Human perception integrates rapidly changing images into the impression of a single image, including images of motion, a phenomenon called persistence of vision. But there’s a lower limit to the rate of change that is seen as a smooth, continuous action, and the “edge” of that limit is right about at 15fps. Below that and the change from image-to-image becomes perceptible and any motion portrayed tends to look “jerky.” So unless you’re looking for a “special effect,” keep the fps well above 15.

Old silent film was often shot at a targeted frame rate of 18fps – “targeted” because the cameras were often hand-cranked and the speed actually was somewhat variable. These old flicks look rather sped-up today because they’ve been converted to 24 fps, the current film industry standard frame rate, which was arrived at based on camera & sound engineering considerations as much as any other factor.

Video frame rates (NTSC 29.970 in the US; PAL 25 in Europe) were also set by engineering considerations, due to the way a TV image is constructed.
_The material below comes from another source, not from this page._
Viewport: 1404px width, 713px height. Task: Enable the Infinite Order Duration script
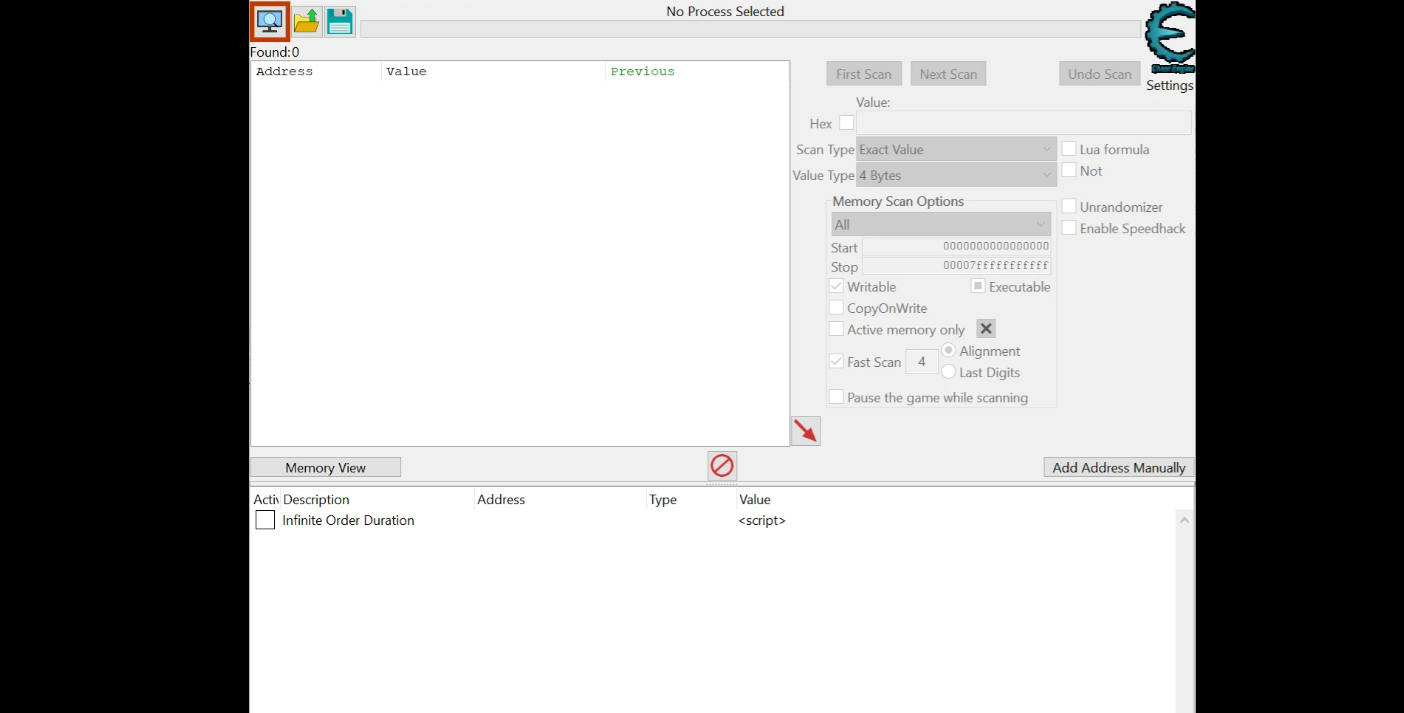click(x=265, y=520)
The often mentioned “30 fps” is actually not a standard for any set medium, but is just an approximation of the US 29.970, but which has become a sort of de facto standard for digital video aimed at playback via computer.

Anything above 30 fps is usually not worth the additional overhead in render time & number of frames, but might be used for some special purposes (like intentional frame-rate conversions, where more data is useful).

So now you have a useful range of values that answer your question – anywhere from about 18 frames to 30 frames per second, depending on the circumstances.

Rendering with 50 fps for PAL or 60 fps for NTSC in Blender can be necessary since I heard some node-compositor effects don’t work too well with fields and it’s better to convert the frames to fields afterwards.